Word for word, transcribe the material below from its first line to the line with "Viewport: 1419px width, 605px height.", both included.
*** EXTRACTED ENTRIES Section Begins ***
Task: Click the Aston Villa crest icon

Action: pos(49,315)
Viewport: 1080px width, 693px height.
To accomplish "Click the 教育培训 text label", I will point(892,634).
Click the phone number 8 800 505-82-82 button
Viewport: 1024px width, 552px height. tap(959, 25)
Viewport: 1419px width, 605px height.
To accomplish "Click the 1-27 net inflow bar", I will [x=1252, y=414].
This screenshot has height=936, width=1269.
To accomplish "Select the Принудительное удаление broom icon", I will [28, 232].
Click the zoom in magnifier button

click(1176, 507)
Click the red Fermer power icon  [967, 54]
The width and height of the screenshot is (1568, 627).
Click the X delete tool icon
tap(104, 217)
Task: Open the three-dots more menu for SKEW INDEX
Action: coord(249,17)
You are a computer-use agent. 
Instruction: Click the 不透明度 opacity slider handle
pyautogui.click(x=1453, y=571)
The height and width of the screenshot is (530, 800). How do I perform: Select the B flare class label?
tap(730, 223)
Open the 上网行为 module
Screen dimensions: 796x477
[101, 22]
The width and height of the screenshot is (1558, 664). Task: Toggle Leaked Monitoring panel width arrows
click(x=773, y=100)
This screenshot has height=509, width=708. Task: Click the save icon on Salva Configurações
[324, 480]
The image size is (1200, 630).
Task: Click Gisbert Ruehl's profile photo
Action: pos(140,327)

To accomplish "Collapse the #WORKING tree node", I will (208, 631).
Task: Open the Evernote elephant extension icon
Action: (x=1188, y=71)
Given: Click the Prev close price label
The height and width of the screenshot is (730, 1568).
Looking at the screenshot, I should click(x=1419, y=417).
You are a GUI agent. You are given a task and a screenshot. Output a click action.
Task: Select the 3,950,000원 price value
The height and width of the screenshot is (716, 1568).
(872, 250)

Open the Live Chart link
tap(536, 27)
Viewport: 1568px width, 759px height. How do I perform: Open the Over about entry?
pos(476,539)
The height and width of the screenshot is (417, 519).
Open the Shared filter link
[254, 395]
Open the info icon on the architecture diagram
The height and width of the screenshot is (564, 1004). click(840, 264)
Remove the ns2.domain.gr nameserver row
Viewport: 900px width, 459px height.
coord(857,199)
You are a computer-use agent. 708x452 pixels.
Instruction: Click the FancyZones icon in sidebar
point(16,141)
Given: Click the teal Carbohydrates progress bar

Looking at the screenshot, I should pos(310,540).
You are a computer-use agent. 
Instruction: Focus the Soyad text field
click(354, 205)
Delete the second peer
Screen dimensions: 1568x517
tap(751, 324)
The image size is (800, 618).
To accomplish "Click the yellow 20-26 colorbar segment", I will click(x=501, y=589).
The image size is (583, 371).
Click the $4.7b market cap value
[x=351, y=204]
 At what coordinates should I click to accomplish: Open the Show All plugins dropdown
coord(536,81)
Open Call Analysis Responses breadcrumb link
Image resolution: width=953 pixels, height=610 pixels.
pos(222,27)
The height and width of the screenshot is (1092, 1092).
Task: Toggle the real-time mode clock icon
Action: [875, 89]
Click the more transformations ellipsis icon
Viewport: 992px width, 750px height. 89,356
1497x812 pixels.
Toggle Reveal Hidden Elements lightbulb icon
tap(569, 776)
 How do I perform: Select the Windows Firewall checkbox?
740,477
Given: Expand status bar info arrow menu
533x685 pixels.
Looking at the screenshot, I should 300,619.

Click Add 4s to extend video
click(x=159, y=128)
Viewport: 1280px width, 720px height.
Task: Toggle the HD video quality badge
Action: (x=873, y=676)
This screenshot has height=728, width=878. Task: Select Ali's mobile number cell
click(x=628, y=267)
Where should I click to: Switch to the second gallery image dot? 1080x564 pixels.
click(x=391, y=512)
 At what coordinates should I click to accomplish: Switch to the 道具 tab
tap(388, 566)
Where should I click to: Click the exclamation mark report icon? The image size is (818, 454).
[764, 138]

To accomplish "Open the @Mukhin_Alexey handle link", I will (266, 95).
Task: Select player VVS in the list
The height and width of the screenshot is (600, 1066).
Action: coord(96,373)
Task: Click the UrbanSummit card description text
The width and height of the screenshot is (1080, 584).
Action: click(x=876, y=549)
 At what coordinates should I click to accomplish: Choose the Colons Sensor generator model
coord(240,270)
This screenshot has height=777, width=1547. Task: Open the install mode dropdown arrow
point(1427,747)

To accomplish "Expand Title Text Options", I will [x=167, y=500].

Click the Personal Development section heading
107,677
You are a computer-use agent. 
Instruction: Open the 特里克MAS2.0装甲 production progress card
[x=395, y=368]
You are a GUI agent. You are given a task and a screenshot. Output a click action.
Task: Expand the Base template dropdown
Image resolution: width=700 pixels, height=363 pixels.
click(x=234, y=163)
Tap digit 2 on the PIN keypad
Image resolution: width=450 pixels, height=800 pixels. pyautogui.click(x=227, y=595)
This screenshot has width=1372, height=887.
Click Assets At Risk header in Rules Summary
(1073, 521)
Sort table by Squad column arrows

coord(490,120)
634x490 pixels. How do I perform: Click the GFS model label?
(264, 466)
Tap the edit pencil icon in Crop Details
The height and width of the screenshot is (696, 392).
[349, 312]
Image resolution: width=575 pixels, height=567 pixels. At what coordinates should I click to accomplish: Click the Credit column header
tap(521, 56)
*** EXTRACTED ENTRIES Section Ends ***
ANSWER BELOW:
Task: Click the Aston Villa crest icon

Action: pos(49,315)
Viewport: 1080px width, 693px height.
To accomplish "Click the 教育培训 text label", I will point(892,634).
Click the phone number 8 800 505-82-82 button
Viewport: 1024px width, 552px height. tap(959, 25)
Viewport: 1419px width, 605px height.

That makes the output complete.